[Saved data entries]

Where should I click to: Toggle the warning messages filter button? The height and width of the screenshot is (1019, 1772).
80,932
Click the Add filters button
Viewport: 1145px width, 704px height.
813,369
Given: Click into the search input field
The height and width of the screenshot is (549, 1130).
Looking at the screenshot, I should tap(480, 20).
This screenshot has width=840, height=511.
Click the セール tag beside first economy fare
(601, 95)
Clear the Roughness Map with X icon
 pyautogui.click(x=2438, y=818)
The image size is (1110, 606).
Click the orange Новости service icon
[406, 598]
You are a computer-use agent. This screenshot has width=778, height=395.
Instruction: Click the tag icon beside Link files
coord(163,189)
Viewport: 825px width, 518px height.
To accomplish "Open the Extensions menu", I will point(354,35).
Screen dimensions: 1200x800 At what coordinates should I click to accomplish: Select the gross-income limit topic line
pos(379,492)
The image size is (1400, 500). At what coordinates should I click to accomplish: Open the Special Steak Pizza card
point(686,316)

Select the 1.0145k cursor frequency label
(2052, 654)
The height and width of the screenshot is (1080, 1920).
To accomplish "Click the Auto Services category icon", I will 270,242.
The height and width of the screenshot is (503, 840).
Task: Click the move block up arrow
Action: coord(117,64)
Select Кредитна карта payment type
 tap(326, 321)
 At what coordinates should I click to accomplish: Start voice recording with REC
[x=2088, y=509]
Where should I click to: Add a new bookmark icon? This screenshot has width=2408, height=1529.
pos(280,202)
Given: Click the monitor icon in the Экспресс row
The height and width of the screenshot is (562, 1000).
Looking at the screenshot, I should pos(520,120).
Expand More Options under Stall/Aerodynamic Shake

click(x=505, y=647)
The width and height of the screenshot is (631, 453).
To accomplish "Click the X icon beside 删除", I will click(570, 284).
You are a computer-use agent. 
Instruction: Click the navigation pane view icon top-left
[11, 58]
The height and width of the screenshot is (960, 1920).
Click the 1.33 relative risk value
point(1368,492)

• _REQUIRED WORK_:
Rewrite the records from the line containing "The image size is (1110, 606)." through the line containing "(2052, 654)", keeping every line, requests included. Multiply each coordinate in the answers by 2.35 and round to the nearest whole number, with halves rounded up.

• _OUTPUT OF THE TASK_:
The image size is (1110, 606).
Click the orange Новости service icon
[954, 1405]
You are a computer-use agent. This screenshot has width=778, height=395.
Instruction: Click the tag icon beside Link files
coord(383,444)
Viewport: 825px width, 518px height.
To accomplish "Open the Extensions menu", I will point(832,82).
Screen dimensions: 1200x800 At what coordinates should I click to accomplish: Select the gross-income limit topic line
pos(891,1156)
The image size is (1400, 500). At what coordinates should I click to accomplish: Open the Special Steak Pizza card
point(1612,743)

Select the 1.0145k cursor frequency label
(4822, 1537)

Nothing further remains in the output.